Home loans should ideally be availed when an individual is having a consistent and stable source of income. The individual borrower who plans to avail of loans should have confidence about stable income from the job or self-employed business. The borrower should also have a good credit score to get the loan approved. And should also have a sufficient amount of savings in the bank account to pay the future installments. The borrower can avail 80% of the property value as loans from the bank; however, the actual eligibility of the loan approval depends upon an individual’s salary. The rest, 20% of the property value, needs to be paid as a down payment to the real estate developer. Having consistent income and a stable income source is very much necessary as the loan installments start with the immediate effect, and delay in payment of the installments can lead to a penalty being charged by the lender. The interest rates being charged by the lender and the total repayment value should be verified on the loan agreement by the applicant before proceeding ahead with the loan application.
The EMI calculator is a tool available on every website of the bank or finance company. The loan eligibility can be checked by entering the details of the monthly salary, age and accordingly, the loan eligibility can be calculated. Also, if an individual chooses the loan amount, then, in that case, the monthly installment being chargeable can be seen on the EMI calculator tool. For the married couples, if both persons are earning, then in that case, the borrower can avail of home loans jointly, considering the income of both the people. Having more than one person earning in the family is always better as there is stable financially. If the income of one individual stops, the other person has a proper source of income to pay the home loan installments. If the financial condition is stable, then it proves that the applicant is home loan ready. The bank may approve the loans only if the applicant has a stable source of income, all the documents of the properties and identity proof & income proof are in place, and the credit score of an individual is good.
Ways to analyze whether the individual is home loan ready or not
- Keep a clean credit score:
The individual should maintain a good credit score before applying for home loans. An individual’s credit score can be checked on the official website of the CIBIL, and if it is found below, the borrower should try to improve it by repayment of current credits on time.
- Maintain a consistent and stable source of income & employment:
The borrower should have a stable source of income consistently. Also, there should not be any frequent job changes in case of the availing of loans. Bank does not approve a loan if there are frequent changes found in an individual’s job. Thus the stability of the job is also necessary.
- Clear all debts, if any:
While extending loans to the borrower, the bank expects that there should not be any existing debt pending on the borrower. The borrower should be debt-free while availing of loans as it can make it easy for the borrower to repay the new loans.

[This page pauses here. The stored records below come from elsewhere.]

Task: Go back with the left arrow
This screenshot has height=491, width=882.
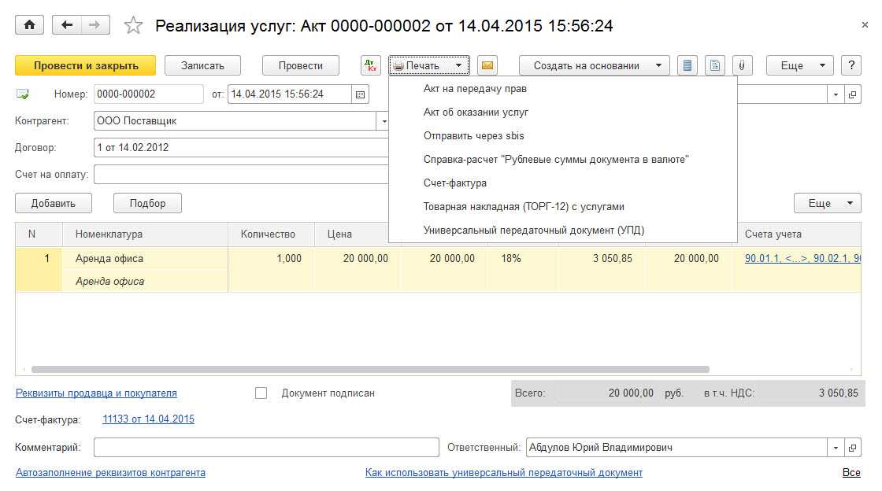Action: coord(67,25)
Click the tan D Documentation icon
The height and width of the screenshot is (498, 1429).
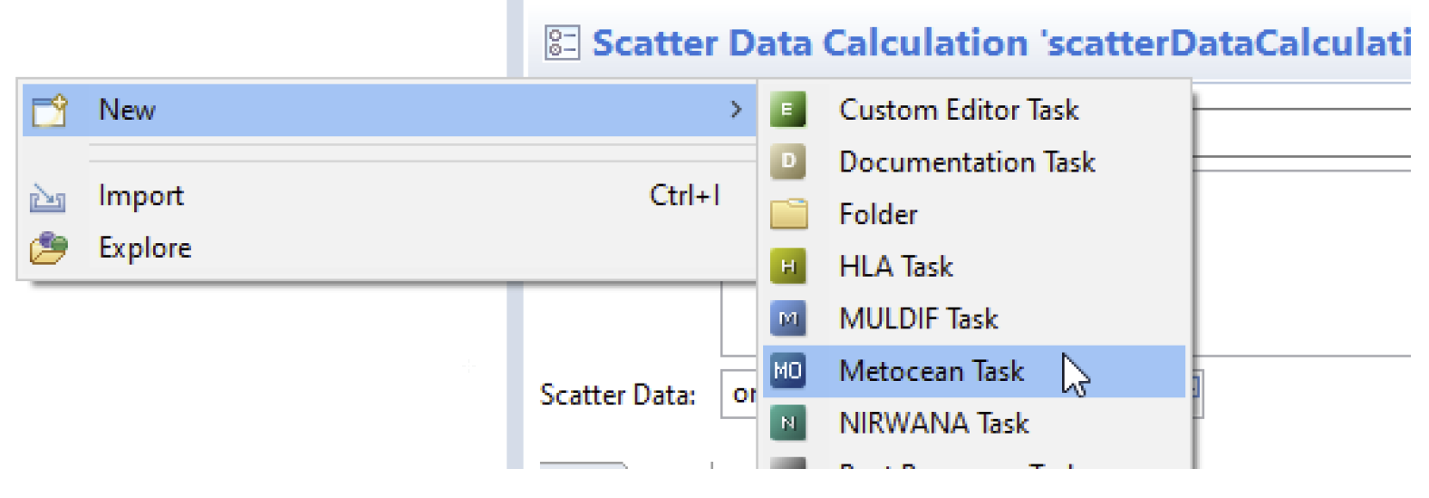pyautogui.click(x=787, y=162)
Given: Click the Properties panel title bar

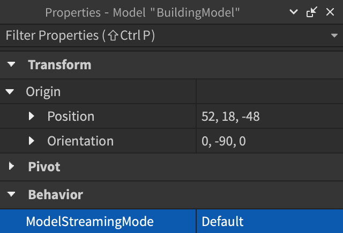Looking at the screenshot, I should 142,12.
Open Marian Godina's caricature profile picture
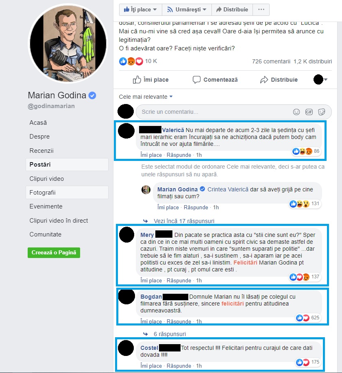The width and height of the screenshot is (342, 373). click(68, 44)
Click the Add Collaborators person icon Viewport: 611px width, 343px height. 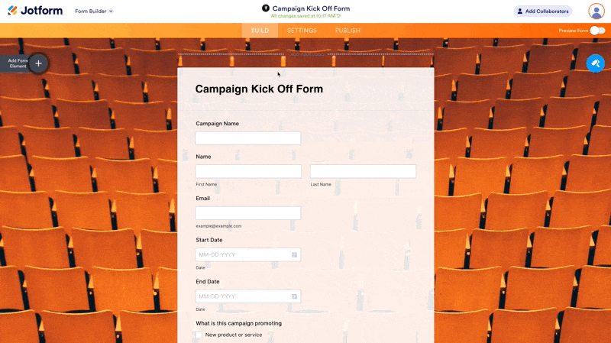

- An online search on the internet:
The individual should do thorough research on the interest rates being charged and also the processing fees. Thorough research should also be done related to the customer experience of the existing borrowers by checking the reviews of the borrowers on the internet.
- Be ready with all the legal procedures:
The borrower should keep all the necessary documents handy. The copies of the ITR returns should be available along with the identity proof, income proof & employment proof, or else in case of self-employed business registration proof.
Becoming future-ready to avail loans is necessary if the property documents are proper, income proof is proper, and the credit score is good, then, in that case, there is no hurdle in getting the loans approved. Thus becoming future-ready before availing of loans by making a proper survey can help an individual get the loans readily accepted.